Esta ideia de requalificar as cidades, costurando e construindo os corredores verdes fracionados pelo edificado de elevada densidade, implementando áreas desportivas de proximidade, articuladas por redes pedonais e cicláveis entre equipamentos e serviços, estimula a prática desportiva e hábitos de andar a pé e de bicicleta. A cidade não é só componente física, mas também social. Os lugares são pesquisas em busca de pessoas, de amigos, de família, de afetos. A cidade, polis, é o expoente máximo de democracia, palco de diferentes culturas, políticas e religiões. E se não tiver essa alma cosmopolita, algo de humanização, será apenas uma infraestrutura. A mobilidade é o canal que irriga e transporta as pessoas para lugares de encontro, não apenas dos mais jovens, mas também dos menos jovens. Uma cidade com mais mobilidade é também inclusiva, e aqui o direito à cidade, em particular para as pessoas de mobilidade reduzida, é essencial. Temos de desenhar a nossa cidade como se fosse a nossa casa, cuidar das praças como a nossa sala de estar, as ruas como corredores, dando- -lhes mais luz, mais árvores, mais mobiliário urbano à escala humana. Este conceito beneficiará a saúde pública e será uma das soluções para a descarbonização e humanização das cidades, na escala global.

 

Assume-se como “realizadora de projetos integrados”, o que envolve e significa isso?

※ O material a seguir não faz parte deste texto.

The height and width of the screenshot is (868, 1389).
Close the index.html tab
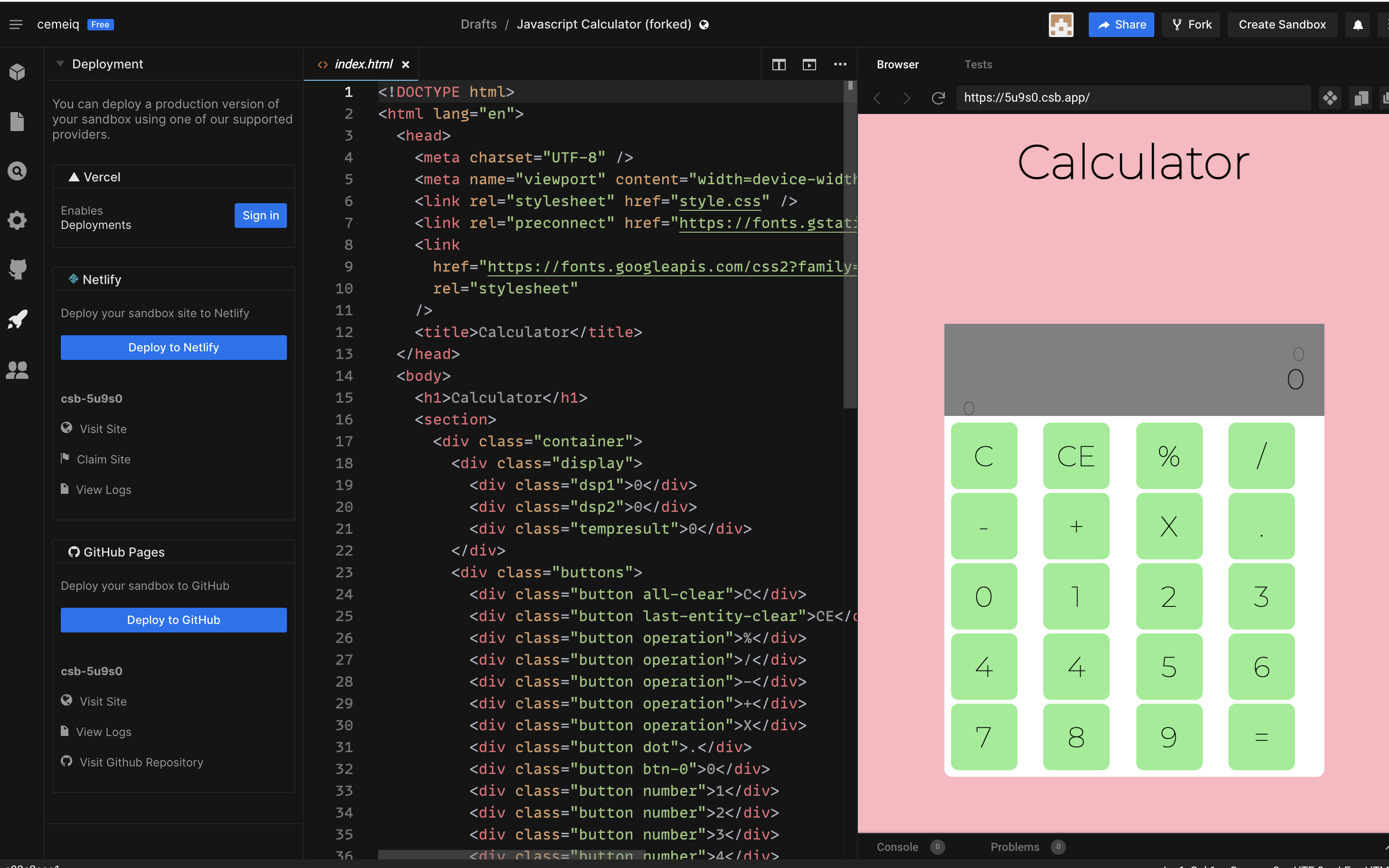click(405, 64)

Envolve enorme paixão por esta área. Num país com muita negligência no trabalho de planear e com uma dificuldade tremenda no trabalho de equipa, a que adiciono a dificuldade do conhecimento multidisciplinar, obrigatório no meu tipo de abordagem diária, não torna a minha tarefa fácil, acredite. Mas insisto nessa metodologia. Por isso, a dificuldade permanente na gestão do meu dia-a-dia, também por ser, reconheço, uma técnica pouco tradicional. Uma engenheira que quer continuar a ser engenheira, é certo, que voltaria a ser, mas com a necessidade de integrar na sua abordagem o gosto pelo urbanismo, pelo território e pela arquitetura. Nunca ignorando a sociologia urbana, a geografia, arquitetura paisagista e o design na tentativa de atingir o belo, a qualidade do ambiente urbano e a sua relação com a felicidade do ser humano. A mobilidade e o seu planeamento apenas é o veículo que transporta esta missão.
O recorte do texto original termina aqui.